Set down, please, exactly the lines below that run from the line with "[Ciudad Segorbe] (68, 983)" to the line with "Advertisement [button] (45, 2480)", both lines included.
(Records)
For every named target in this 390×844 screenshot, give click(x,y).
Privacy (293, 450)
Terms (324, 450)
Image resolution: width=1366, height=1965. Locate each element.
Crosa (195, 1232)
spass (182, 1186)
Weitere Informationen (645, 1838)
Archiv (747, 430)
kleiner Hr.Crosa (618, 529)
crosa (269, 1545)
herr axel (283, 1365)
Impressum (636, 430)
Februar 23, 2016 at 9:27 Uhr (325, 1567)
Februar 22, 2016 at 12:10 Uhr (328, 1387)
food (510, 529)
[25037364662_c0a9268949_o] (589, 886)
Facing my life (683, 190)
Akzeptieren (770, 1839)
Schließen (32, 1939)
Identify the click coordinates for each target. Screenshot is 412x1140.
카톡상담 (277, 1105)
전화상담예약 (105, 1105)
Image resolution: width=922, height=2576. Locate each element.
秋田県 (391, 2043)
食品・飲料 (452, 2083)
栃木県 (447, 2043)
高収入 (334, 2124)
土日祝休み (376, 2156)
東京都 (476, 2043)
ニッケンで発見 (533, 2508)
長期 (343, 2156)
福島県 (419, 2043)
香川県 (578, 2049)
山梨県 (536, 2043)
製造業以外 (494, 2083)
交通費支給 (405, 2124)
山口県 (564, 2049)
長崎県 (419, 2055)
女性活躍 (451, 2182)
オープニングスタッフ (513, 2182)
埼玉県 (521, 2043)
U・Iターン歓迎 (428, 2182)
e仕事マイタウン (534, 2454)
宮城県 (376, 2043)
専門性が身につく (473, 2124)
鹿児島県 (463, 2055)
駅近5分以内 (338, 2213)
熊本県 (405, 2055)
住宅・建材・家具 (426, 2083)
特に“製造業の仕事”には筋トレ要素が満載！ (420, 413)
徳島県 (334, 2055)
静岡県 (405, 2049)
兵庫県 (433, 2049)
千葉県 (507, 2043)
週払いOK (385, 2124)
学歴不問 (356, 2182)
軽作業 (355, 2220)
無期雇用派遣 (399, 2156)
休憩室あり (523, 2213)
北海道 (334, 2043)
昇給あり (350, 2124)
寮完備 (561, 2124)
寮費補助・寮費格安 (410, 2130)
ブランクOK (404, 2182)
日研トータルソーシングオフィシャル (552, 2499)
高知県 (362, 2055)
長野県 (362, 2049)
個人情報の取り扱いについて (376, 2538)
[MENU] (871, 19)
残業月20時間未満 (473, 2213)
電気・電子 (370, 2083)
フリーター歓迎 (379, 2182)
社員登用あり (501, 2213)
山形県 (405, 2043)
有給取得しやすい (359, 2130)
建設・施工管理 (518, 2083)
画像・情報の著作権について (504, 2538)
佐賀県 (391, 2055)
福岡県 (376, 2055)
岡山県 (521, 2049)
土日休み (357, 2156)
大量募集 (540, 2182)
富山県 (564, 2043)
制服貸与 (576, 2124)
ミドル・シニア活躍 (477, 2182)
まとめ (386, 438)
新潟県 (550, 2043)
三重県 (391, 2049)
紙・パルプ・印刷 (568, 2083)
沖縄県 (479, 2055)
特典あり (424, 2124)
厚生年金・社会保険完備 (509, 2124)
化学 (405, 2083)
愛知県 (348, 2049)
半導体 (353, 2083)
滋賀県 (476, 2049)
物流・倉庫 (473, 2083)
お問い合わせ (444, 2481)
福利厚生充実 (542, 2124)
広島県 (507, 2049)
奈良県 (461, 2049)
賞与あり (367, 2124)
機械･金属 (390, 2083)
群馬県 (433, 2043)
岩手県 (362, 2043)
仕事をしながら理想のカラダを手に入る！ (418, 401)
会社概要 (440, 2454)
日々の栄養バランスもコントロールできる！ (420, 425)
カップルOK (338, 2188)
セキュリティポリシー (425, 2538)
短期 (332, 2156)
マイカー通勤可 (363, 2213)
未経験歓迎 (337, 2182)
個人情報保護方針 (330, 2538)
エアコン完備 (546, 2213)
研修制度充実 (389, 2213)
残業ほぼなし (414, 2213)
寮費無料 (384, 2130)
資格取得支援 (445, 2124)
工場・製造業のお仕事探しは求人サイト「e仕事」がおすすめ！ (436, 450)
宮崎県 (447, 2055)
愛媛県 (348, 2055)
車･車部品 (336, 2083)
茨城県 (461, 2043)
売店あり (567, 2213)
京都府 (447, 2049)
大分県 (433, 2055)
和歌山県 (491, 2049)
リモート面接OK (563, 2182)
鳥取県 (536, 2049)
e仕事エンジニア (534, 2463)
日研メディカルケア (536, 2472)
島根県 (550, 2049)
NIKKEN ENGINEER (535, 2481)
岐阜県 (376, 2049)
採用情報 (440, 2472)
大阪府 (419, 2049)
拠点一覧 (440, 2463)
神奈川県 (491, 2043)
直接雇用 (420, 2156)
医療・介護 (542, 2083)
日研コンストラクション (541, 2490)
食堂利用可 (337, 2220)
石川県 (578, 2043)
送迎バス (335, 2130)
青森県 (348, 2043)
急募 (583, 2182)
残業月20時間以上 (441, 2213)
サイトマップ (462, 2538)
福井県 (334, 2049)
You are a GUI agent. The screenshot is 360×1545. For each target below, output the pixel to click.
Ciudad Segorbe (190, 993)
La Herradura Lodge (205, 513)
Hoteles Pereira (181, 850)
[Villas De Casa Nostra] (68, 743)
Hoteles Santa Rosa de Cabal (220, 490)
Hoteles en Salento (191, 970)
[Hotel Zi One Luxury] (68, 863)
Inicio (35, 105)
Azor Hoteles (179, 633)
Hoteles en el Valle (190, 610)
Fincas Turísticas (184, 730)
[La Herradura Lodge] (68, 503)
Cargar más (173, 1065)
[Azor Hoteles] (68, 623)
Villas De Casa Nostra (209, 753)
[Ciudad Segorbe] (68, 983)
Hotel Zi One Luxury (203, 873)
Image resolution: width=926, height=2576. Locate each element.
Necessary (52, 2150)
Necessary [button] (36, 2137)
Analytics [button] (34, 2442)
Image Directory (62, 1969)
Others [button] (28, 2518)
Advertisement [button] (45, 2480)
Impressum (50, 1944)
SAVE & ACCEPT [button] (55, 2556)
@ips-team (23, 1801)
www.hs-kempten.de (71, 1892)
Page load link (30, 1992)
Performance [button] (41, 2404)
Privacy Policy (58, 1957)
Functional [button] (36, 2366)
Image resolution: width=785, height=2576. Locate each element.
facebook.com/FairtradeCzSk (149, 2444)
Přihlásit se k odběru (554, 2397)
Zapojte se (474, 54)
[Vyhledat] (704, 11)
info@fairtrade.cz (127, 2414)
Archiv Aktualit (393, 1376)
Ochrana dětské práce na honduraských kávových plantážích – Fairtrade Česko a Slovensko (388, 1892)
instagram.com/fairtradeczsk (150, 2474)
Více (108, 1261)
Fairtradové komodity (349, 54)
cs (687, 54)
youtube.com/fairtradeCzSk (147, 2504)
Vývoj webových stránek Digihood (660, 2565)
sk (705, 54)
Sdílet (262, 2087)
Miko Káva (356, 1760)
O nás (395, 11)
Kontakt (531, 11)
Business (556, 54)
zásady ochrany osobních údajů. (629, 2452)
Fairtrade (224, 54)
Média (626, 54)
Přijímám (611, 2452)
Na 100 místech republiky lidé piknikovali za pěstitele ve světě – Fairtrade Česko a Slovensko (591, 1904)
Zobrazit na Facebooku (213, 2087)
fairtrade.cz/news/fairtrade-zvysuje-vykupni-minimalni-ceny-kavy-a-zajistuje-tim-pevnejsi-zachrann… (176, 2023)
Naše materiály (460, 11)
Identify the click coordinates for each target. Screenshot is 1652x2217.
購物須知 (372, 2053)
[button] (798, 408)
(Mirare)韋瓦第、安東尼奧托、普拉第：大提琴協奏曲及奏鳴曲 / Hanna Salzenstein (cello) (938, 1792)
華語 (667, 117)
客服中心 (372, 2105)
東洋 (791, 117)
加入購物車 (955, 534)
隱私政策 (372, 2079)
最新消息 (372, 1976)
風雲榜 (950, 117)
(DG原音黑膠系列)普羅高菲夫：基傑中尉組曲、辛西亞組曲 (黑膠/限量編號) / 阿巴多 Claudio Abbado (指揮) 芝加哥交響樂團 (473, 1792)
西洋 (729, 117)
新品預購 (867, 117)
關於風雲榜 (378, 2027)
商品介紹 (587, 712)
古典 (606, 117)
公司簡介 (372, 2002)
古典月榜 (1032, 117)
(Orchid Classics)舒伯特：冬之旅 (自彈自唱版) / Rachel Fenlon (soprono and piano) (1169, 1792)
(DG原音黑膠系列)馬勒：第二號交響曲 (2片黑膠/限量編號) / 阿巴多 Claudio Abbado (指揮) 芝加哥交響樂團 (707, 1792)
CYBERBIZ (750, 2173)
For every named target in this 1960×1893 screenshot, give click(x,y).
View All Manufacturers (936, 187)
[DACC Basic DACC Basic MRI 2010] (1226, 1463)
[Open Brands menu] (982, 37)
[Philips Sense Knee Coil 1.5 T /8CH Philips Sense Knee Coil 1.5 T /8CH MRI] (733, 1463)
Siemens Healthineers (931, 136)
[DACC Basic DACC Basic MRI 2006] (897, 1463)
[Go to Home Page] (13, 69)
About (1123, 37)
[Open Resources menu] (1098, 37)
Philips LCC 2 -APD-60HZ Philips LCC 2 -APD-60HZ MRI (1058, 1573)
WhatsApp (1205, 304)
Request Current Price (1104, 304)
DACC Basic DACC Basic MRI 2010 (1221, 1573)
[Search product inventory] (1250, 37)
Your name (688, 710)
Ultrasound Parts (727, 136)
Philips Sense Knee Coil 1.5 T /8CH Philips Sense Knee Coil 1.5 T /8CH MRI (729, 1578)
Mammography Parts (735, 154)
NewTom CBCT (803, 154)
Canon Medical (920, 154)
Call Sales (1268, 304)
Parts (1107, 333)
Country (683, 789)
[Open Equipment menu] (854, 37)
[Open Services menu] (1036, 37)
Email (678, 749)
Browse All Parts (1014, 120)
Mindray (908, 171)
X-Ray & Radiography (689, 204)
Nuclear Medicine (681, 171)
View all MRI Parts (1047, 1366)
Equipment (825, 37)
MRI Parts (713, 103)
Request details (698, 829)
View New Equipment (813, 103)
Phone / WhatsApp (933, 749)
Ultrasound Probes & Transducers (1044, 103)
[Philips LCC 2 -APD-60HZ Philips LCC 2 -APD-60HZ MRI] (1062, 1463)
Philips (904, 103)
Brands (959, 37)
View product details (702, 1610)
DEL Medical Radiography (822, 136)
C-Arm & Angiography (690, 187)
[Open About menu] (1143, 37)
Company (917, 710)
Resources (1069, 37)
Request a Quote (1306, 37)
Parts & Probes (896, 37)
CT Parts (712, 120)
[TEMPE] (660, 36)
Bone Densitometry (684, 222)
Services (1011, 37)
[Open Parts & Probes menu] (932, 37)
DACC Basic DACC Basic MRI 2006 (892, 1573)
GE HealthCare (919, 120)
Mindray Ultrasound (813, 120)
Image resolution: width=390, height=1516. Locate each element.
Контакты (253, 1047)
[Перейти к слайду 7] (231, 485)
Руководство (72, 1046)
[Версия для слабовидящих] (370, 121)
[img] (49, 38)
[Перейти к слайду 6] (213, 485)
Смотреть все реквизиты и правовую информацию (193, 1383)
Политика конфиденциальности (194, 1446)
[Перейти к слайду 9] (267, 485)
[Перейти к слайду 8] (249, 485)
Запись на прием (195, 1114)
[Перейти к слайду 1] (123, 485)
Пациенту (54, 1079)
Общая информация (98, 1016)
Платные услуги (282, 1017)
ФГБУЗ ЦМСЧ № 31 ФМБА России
(End Records)
- Answer section:
[Ciudad Segorbe] (68, 983)
Hotel Zi One Luxury (203, 873)
Image resolution: width=926, height=2576. Locate each element.
Necessary (52, 2150)
Necessary [button] (36, 2137)
Analytics [button] (34, 2442)
Image Directory (62, 1969)
Others [button] (28, 2518)
Advertisement [button] (45, 2480)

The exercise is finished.